#### Given data:
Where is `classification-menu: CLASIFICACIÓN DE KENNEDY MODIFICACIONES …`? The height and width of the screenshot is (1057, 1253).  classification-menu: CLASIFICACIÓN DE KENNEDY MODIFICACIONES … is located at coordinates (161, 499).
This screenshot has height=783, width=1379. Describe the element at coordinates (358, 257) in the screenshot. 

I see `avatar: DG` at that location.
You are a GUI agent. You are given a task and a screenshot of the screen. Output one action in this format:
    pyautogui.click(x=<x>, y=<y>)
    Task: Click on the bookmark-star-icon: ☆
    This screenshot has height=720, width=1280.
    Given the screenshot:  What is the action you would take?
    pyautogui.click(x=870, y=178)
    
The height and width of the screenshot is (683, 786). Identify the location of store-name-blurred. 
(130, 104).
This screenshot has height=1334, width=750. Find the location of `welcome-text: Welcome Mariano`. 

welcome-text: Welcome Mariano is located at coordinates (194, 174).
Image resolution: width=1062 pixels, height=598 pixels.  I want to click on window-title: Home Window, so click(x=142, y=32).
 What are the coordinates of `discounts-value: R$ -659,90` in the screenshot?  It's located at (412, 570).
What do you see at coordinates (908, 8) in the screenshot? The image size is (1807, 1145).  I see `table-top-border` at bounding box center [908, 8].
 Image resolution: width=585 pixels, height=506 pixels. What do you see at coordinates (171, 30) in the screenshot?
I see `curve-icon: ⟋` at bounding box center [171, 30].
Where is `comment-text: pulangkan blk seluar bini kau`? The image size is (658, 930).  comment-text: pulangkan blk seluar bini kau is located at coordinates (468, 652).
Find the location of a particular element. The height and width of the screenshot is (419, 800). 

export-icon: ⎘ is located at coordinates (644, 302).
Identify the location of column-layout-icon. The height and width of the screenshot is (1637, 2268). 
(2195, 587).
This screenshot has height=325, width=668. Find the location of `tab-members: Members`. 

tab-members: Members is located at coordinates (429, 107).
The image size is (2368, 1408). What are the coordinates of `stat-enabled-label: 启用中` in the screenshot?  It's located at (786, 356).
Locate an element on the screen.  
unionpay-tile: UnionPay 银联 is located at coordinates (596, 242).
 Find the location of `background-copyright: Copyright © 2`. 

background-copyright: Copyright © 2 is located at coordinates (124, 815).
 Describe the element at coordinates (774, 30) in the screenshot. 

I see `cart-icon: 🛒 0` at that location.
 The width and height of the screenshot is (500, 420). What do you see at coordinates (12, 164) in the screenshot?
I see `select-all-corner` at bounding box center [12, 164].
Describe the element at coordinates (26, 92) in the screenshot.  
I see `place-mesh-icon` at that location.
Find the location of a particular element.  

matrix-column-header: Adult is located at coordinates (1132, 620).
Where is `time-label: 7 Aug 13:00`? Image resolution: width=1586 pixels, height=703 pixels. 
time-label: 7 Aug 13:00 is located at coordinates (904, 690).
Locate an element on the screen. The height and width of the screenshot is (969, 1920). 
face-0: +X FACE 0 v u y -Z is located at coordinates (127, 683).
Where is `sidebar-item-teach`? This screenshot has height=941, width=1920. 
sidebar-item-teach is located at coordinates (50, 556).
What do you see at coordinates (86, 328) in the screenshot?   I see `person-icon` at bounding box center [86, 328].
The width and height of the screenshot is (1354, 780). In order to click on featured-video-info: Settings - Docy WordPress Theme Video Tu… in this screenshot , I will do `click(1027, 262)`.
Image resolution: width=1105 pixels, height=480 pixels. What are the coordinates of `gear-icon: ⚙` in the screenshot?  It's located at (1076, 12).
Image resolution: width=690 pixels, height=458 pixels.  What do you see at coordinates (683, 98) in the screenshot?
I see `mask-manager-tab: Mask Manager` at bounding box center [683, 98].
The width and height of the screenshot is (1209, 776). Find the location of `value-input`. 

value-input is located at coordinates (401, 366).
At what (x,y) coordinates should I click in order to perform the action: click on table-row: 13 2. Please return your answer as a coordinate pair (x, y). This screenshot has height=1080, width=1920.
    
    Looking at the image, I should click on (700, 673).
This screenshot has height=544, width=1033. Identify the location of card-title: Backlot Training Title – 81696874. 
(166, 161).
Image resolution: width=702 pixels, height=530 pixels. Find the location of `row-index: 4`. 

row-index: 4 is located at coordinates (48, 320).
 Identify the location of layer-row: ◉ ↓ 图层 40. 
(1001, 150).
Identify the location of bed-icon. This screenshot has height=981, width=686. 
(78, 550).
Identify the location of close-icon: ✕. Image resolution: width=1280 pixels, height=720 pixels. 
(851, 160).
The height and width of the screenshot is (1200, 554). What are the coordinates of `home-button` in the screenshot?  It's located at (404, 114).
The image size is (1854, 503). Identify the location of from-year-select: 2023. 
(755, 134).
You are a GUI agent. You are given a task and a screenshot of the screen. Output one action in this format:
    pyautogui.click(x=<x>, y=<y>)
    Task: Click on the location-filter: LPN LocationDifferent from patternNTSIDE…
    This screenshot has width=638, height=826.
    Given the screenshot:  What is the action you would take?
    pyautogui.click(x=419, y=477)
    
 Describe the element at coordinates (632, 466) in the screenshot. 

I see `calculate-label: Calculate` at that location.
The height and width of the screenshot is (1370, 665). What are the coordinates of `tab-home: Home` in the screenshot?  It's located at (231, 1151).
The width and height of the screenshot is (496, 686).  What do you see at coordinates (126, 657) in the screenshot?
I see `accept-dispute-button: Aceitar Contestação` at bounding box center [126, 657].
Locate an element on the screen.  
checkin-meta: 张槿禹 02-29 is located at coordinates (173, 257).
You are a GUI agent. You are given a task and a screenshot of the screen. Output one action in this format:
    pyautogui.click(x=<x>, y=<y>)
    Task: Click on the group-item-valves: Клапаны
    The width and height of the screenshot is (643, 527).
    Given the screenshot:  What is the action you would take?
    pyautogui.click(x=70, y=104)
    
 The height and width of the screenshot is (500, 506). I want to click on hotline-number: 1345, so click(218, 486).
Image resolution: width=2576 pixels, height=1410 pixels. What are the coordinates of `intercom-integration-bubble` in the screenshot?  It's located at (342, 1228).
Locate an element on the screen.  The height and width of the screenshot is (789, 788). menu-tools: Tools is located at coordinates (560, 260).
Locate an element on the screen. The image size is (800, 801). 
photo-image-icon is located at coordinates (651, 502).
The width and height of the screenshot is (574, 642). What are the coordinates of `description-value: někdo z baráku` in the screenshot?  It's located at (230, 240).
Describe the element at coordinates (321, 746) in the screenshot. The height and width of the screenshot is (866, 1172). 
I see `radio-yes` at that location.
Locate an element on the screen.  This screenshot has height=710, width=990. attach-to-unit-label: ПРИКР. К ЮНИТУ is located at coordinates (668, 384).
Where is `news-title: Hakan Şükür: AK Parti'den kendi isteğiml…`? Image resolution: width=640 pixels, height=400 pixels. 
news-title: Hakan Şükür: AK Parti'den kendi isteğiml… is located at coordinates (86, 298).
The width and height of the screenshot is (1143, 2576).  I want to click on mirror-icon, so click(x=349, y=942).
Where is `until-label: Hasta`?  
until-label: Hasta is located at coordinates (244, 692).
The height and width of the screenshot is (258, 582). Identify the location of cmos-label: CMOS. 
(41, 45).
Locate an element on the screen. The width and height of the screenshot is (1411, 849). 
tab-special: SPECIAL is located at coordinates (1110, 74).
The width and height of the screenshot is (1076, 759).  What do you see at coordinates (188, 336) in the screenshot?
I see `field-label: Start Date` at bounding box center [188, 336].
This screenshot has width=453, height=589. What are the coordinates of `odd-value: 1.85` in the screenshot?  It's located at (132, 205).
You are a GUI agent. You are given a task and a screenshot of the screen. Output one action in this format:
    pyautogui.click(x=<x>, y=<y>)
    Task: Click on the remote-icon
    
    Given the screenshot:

#### Job:
Extract all of the items above verbatim, keeping every line break, indentation, and character unchanged.

#### Reply to the exercise:
Where is `classification-menu: CLASIFICACIÓN DE KENNEDY MODIFICACIONES …`? The height and width of the screenshot is (1057, 1253).  classification-menu: CLASIFICACIÓN DE KENNEDY MODIFICACIONES … is located at coordinates (161, 499).
This screenshot has height=783, width=1379. Describe the element at coordinates (358, 257) in the screenshot. 

I see `avatar: DG` at that location.
You are a GUI agent. You are given a task and a screenshot of the screen. Output one action in this format:
    pyautogui.click(x=<x>, y=<y>)
    Task: Click on the bookmark-star-icon: ☆
    This screenshot has height=720, width=1280.
    Given the screenshot:  What is the action you would take?
    pyautogui.click(x=870, y=178)
    
The height and width of the screenshot is (683, 786). Identify the location of store-name-blurred. 
(130, 104).
This screenshot has height=1334, width=750. Find the location of `welcome-text: Welcome Mariano`. 

welcome-text: Welcome Mariano is located at coordinates (194, 174).
Image resolution: width=1062 pixels, height=598 pixels.  I want to click on window-title: Home Window, so click(x=142, y=32).
 What are the coordinates of `discounts-value: R$ -659,90` in the screenshot?  It's located at (412, 570).
What do you see at coordinates (908, 8) in the screenshot? The image size is (1807, 1145).  I see `table-top-border` at bounding box center [908, 8].
 Image resolution: width=585 pixels, height=506 pixels. What do you see at coordinates (171, 30) in the screenshot?
I see `curve-icon: ⟋` at bounding box center [171, 30].
Where is `comment-text: pulangkan blk seluar bini kau`? The image size is (658, 930).  comment-text: pulangkan blk seluar bini kau is located at coordinates (468, 652).
Find the location of a particular element. The height and width of the screenshot is (419, 800). 

export-icon: ⎘ is located at coordinates (644, 302).
Identify the location of column-layout-icon. The height and width of the screenshot is (1637, 2268). 
(2195, 587).
This screenshot has height=325, width=668. Find the location of `tab-members: Members`. 

tab-members: Members is located at coordinates (429, 107).
The image size is (2368, 1408). What are the coordinates of `stat-enabled-label: 启用中` in the screenshot?  It's located at (786, 356).
Locate an element on the screen.  
unionpay-tile: UnionPay 银联 is located at coordinates (596, 242).
 Find the location of `background-copyright: Copyright © 2`. 

background-copyright: Copyright © 2 is located at coordinates (124, 815).
 Describe the element at coordinates (774, 30) in the screenshot. 

I see `cart-icon: 🛒 0` at that location.
 The width and height of the screenshot is (500, 420). What do you see at coordinates (12, 164) in the screenshot?
I see `select-all-corner` at bounding box center [12, 164].
Describe the element at coordinates (26, 92) in the screenshot.  
I see `place-mesh-icon` at that location.
Find the location of a particular element.  

matrix-column-header: Adult is located at coordinates (1132, 620).
Where is `time-label: 7 Aug 13:00`? Image resolution: width=1586 pixels, height=703 pixels. 
time-label: 7 Aug 13:00 is located at coordinates (904, 690).
Locate an element on the screen. The height and width of the screenshot is (969, 1920). 
face-0: +X FACE 0 v u y -Z is located at coordinates (127, 683).
Where is `sidebar-item-teach`? This screenshot has height=941, width=1920. 
sidebar-item-teach is located at coordinates (50, 556).
What do you see at coordinates (86, 328) in the screenshot?   I see `person-icon` at bounding box center [86, 328].
The width and height of the screenshot is (1354, 780). In order to click on featured-video-info: Settings - Docy WordPress Theme Video Tu… in this screenshot , I will do `click(1027, 262)`.
Image resolution: width=1105 pixels, height=480 pixels. What are the coordinates of `gear-icon: ⚙` in the screenshot?  It's located at (1076, 12).
Image resolution: width=690 pixels, height=458 pixels.  What do you see at coordinates (683, 98) in the screenshot?
I see `mask-manager-tab: Mask Manager` at bounding box center [683, 98].
The width and height of the screenshot is (1209, 776). Find the location of `value-input`. 

value-input is located at coordinates (401, 366).
At what (x,y) coordinates should I click in order to perform the action: click on table-row: 13 2. Please return your answer as a coordinate pair (x, y). This screenshot has height=1080, width=1920.
    
    Looking at the image, I should click on (700, 673).
This screenshot has height=544, width=1033. Identify the location of card-title: Backlot Training Title – 81696874. 
(166, 161).
Image resolution: width=702 pixels, height=530 pixels. Find the location of `row-index: 4`. 

row-index: 4 is located at coordinates (48, 320).
 Identify the location of layer-row: ◉ ↓ 图层 40. 
(1001, 150).
Identify the location of bed-icon. This screenshot has height=981, width=686. 
(78, 550).
Identify the location of close-icon: ✕. Image resolution: width=1280 pixels, height=720 pixels. 
(851, 160).
The height and width of the screenshot is (1200, 554). What are the coordinates of `home-button` in the screenshot?  It's located at (404, 114).
The image size is (1854, 503). Identify the location of from-year-select: 2023. 
(755, 134).
You are a GUI agent. You are given a task and a screenshot of the screen. Output one action in this format:
    pyautogui.click(x=<x>, y=<y>)
    Task: Click on the location-filter: LPN LocationDifferent from patternNTSIDE…
    This screenshot has width=638, height=826.
    Given the screenshot:  What is the action you would take?
    pyautogui.click(x=419, y=477)
    
 Describe the element at coordinates (632, 466) in the screenshot. 

I see `calculate-label: Calculate` at that location.
The height and width of the screenshot is (1370, 665). What are the coordinates of `tab-home: Home` in the screenshot?  It's located at (231, 1151).
The width and height of the screenshot is (496, 686).  What do you see at coordinates (126, 657) in the screenshot?
I see `accept-dispute-button: Aceitar Contestação` at bounding box center [126, 657].
Locate an element on the screen.  
checkin-meta: 张槿禹 02-29 is located at coordinates (173, 257).
You are a GUI agent. You are given a task and a screenshot of the screen. Output one action in this format:
    pyautogui.click(x=<x>, y=<y>)
    Task: Click on the group-item-valves: Клапаны
    The width and height of the screenshot is (643, 527).
    Given the screenshot:  What is the action you would take?
    pyautogui.click(x=70, y=104)
    
 The height and width of the screenshot is (500, 506). I want to click on hotline-number: 1345, so click(218, 486).
Image resolution: width=2576 pixels, height=1410 pixels. What are the coordinates of `intercom-integration-bubble` in the screenshot?  It's located at (342, 1228).
Locate an element on the screen.  The height and width of the screenshot is (789, 788). menu-tools: Tools is located at coordinates (560, 260).
Locate an element on the screen. The image size is (800, 801). 
photo-image-icon is located at coordinates (651, 502).
The width and height of the screenshot is (574, 642). What are the coordinates of `description-value: někdo z baráku` in the screenshot?  It's located at (230, 240).
Describe the element at coordinates (321, 746) in the screenshot. The height and width of the screenshot is (866, 1172). 
I see `radio-yes` at that location.
Locate an element on the screen.  This screenshot has height=710, width=990. attach-to-unit-label: ПРИКР. К ЮНИТУ is located at coordinates (668, 384).
Where is `news-title: Hakan Şükür: AK Parti'den kendi isteğiml…`? Image resolution: width=640 pixels, height=400 pixels. 
news-title: Hakan Şükür: AK Parti'den kendi isteğiml… is located at coordinates (86, 298).
The width and height of the screenshot is (1143, 2576).  I want to click on mirror-icon, so click(x=349, y=942).
Where is `until-label: Hasta`?  
until-label: Hasta is located at coordinates (244, 692).
The height and width of the screenshot is (258, 582). Identify the location of cmos-label: CMOS. 
(41, 45).
Locate an element on the screen. The width and height of the screenshot is (1411, 849). 
tab-special: SPECIAL is located at coordinates (1110, 74).
The width and height of the screenshot is (1076, 759).  What do you see at coordinates (188, 336) in the screenshot?
I see `field-label: Start Date` at bounding box center [188, 336].
This screenshot has width=453, height=589. What are the coordinates of `odd-value: 1.85` in the screenshot?  It's located at (132, 205).
You are a GUI agent. You are given a task and a screenshot of the screen. Output one action in this format:
    pyautogui.click(x=<x>, y=<y>)
    Task: Click on the remote-icon
    
    Given the screenshot:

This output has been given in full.